Чтобы доставить ему удовольствие, я обул в тот день желтые ботинки фирмы "Бустар", перепоясался кожаным поясом, в нагрудном кармане у меня сверкал "Паркер-51", а в руке я держал записную книжку в обложке из льняной ткани. Все эти вещи подарил мне Авраам за год до того, на мою бар-мицву. Ботинки стерлись, пояс мне уже давно не по размеру, а ручку забрала себе Рона, когда мы расстались - "иначе я не уйду, мой любимый", сказала она. Но записная книжка по-прежнему со мной, вместе со списком. Вот: Учительская семинария в Бейт-а-Керем, в которой училась Мама до того, как мы родились, и здание Еврейского агентства, построенные из "мизи йауди". Терра-Санта и гостиница "Царь Давид", построенные из "мизи ахмар", как и квартал Зихрон Моше. Лютеранская церковь и Музей Рокфеллера (Авраам показал мне их с крыши монастыря Нотр-Дам де Франс, куда мы взбирались, не зная, что годы спустя Рона снимет там ту самую комнату, в которой я был пронзен ее запахом) - из "малхи", излюбленного, светлого "царя всех камней".

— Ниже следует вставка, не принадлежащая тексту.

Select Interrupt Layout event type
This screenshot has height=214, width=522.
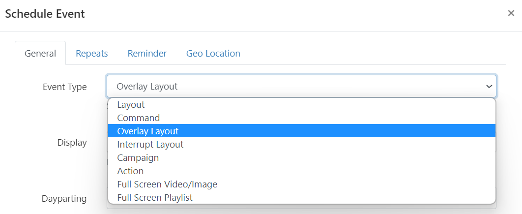pyautogui.click(x=150, y=145)
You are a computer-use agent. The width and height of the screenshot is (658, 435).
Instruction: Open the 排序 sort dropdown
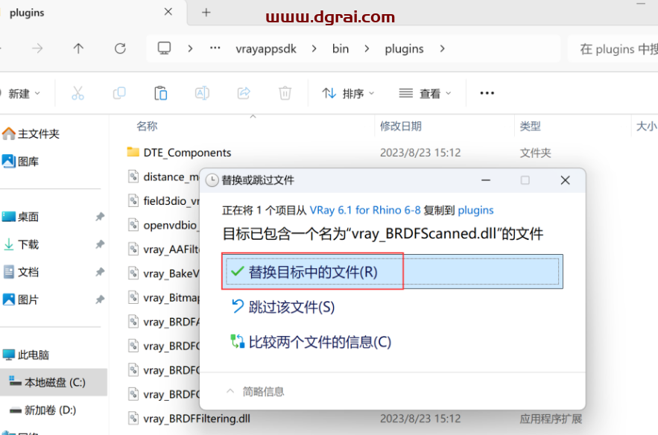pyautogui.click(x=347, y=92)
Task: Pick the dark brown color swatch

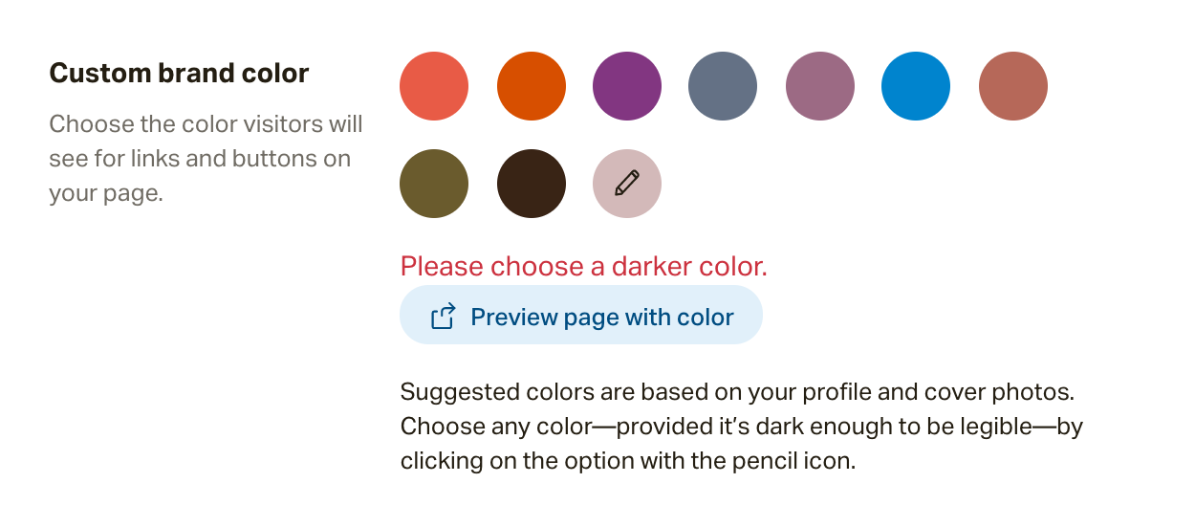Action: coord(532,184)
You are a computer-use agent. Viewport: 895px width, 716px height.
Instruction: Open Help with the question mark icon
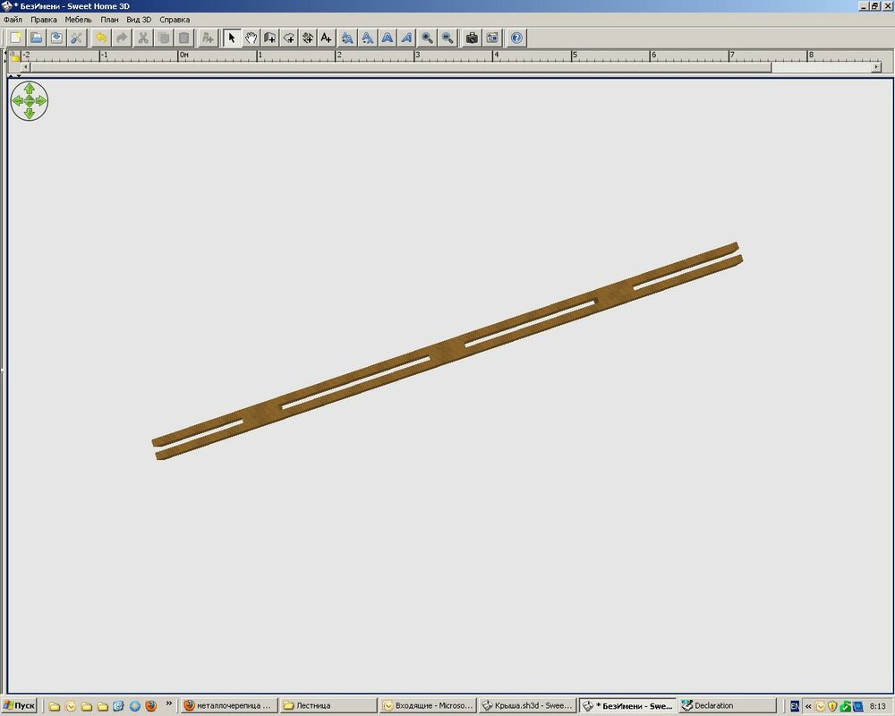pos(517,38)
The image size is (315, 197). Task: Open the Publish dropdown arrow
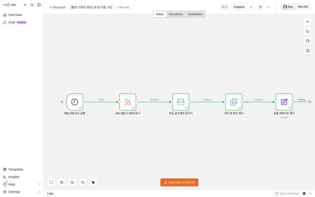pyautogui.click(x=251, y=7)
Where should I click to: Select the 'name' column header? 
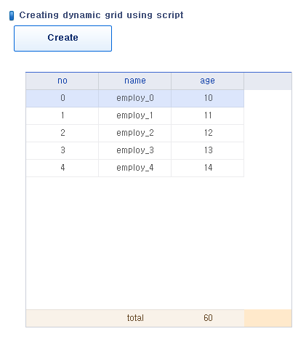pyautogui.click(x=134, y=81)
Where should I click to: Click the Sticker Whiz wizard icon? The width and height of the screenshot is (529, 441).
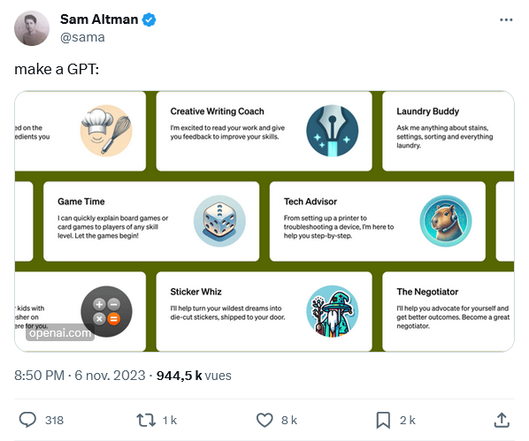click(333, 312)
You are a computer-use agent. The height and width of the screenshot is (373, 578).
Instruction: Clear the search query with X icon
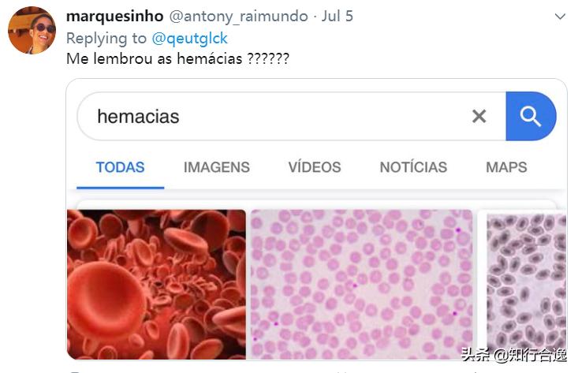pyautogui.click(x=479, y=117)
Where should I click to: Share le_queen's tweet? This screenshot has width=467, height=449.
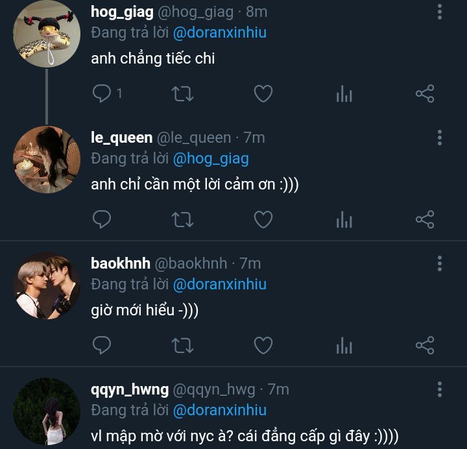(425, 219)
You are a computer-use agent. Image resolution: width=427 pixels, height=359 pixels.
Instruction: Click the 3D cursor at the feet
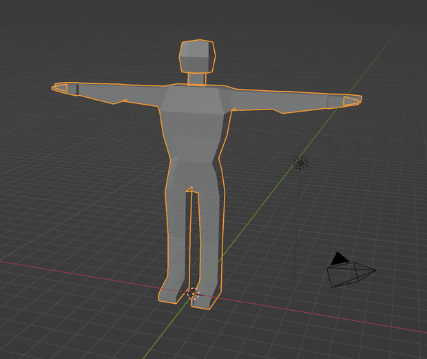click(194, 294)
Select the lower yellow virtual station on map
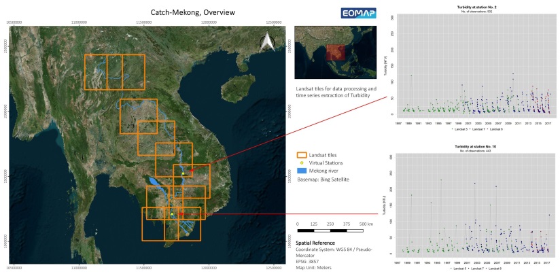 (172, 214)
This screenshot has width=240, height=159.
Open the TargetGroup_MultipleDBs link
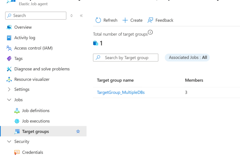(121, 92)
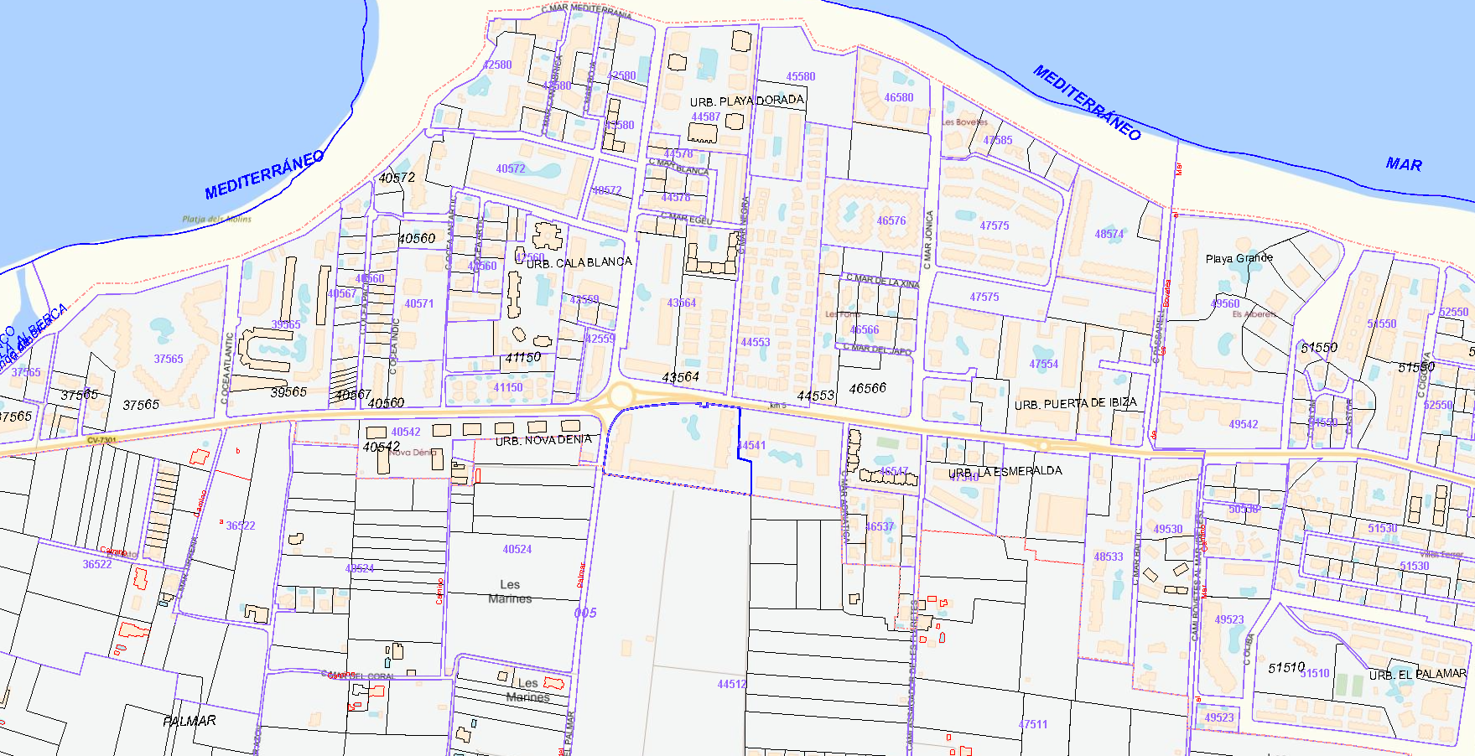The height and width of the screenshot is (756, 1475).
Task: Click the polygon number 005 label
Action: [x=584, y=613]
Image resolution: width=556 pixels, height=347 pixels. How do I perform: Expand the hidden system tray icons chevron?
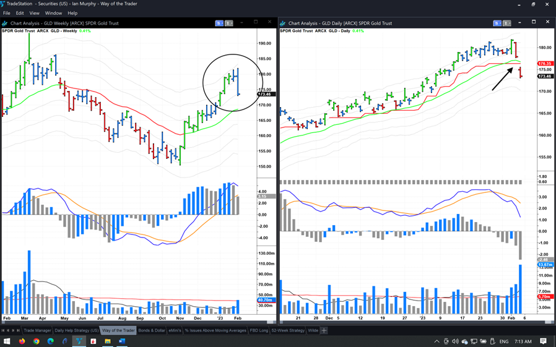coord(437,341)
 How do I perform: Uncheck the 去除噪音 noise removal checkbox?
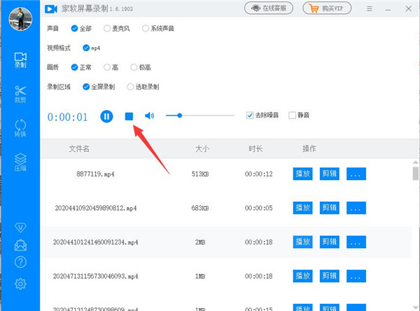[250, 115]
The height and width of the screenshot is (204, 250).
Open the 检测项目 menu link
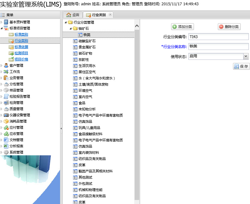coord(21,53)
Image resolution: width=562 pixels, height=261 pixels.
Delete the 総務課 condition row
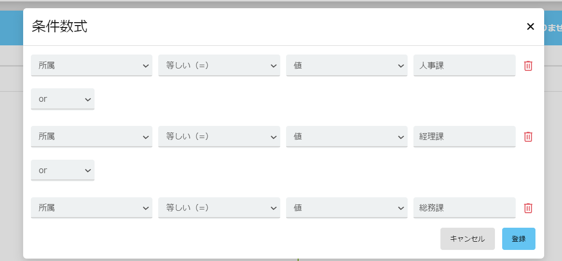click(528, 208)
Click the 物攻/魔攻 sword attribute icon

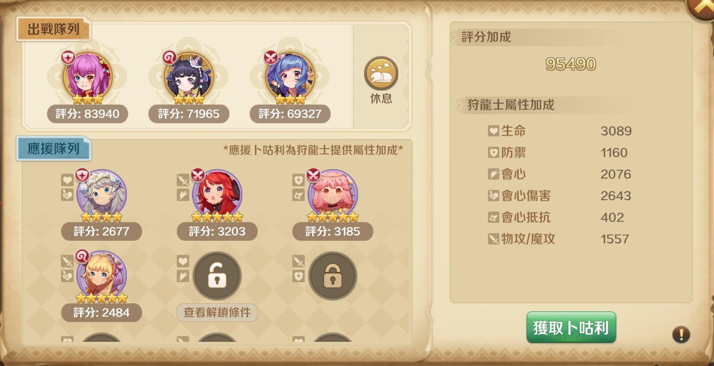click(493, 239)
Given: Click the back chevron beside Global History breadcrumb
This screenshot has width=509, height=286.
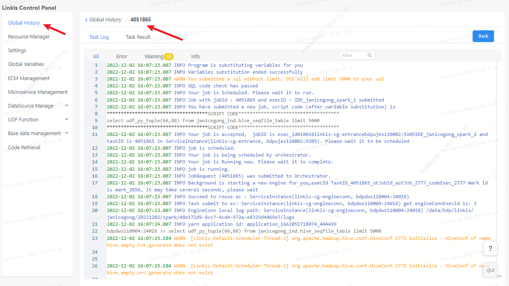Looking at the screenshot, I should tap(86, 20).
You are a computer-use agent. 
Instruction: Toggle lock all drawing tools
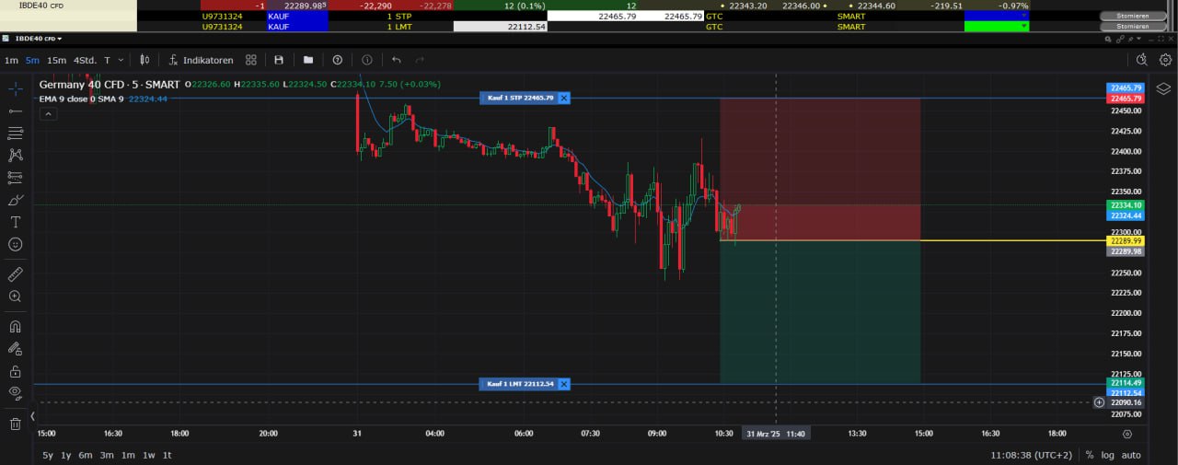point(15,371)

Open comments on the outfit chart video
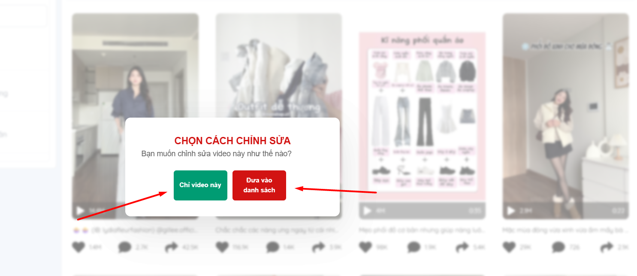tap(414, 247)
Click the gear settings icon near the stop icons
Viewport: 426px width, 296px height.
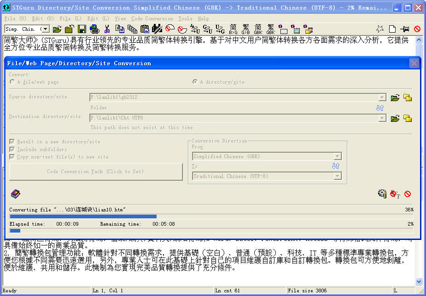[382, 194]
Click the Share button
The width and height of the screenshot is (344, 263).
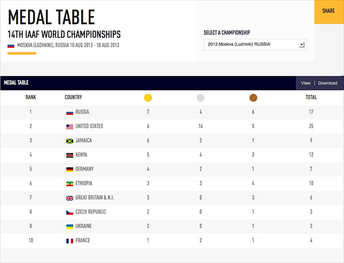329,12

Он показал мне угловые камни и замковые камни. Мне смутно помнятся слова "завье" и "дестур", но что они означают, я тогда не записал и потому забыл. Церковь на Русском подворье, построенная из сладкого камня, "мизи хилу". Старое здание муниципалитета и Бейт Авихиэль - из камня "каакула". "Дерьмо, а не камень, - скривился Авраам. - Посмотри, какой он становится черный от всей той воды, которую впитывает". И нижний слой здания Центрального почтамта - из того базальта, что "стачивает тебе измиль за какие-нибудь четверть часа".
А потом Хромой Гершон повез нас к дому на Хевронской дороге, и Авраам сказал:
- Это камень "лифтави", из-под Лифты, красный и твердый, а полоса наверху - из светлого малхи. Не камень - король.
- Но что это за дом? - спросил я.
- Это их дом.
- Но учитель сказал "важные дома"!
- Это очень важный дом.
Я получил за ту работу высокую отметку, девяносто, и разъяснение учителя: "Десять пунктов я снял тебе, Рафаэль, из-за некрасивого слова, которое ты употребил в отношении здания муниципалитета, а также из-за того, что, вопреки моим указаниям, ты написал о доме, не имеющем никакой важности".
"Это очень важный дом", - возразил я, но учитель сказал, что в таком городе, как Иерусалим, не может считаться важным дом, в котором какая-то тетя с волосами, горящими, как огонь, жила со своим мужем, а молодой каменотес с разбитым сердцем удрученно ходил вокруг, ожидая, пока она выйдет.
Из этого дома они ходили гулять в соседние районы - в Арнону, и в Рамат-Рахель, и в Армон а-Нацив, и к монастырю Map Элиас, держась за руки, обмениваясь словами и взглядами, глядя на Бет-Лехем и на Иудейскую пустыню.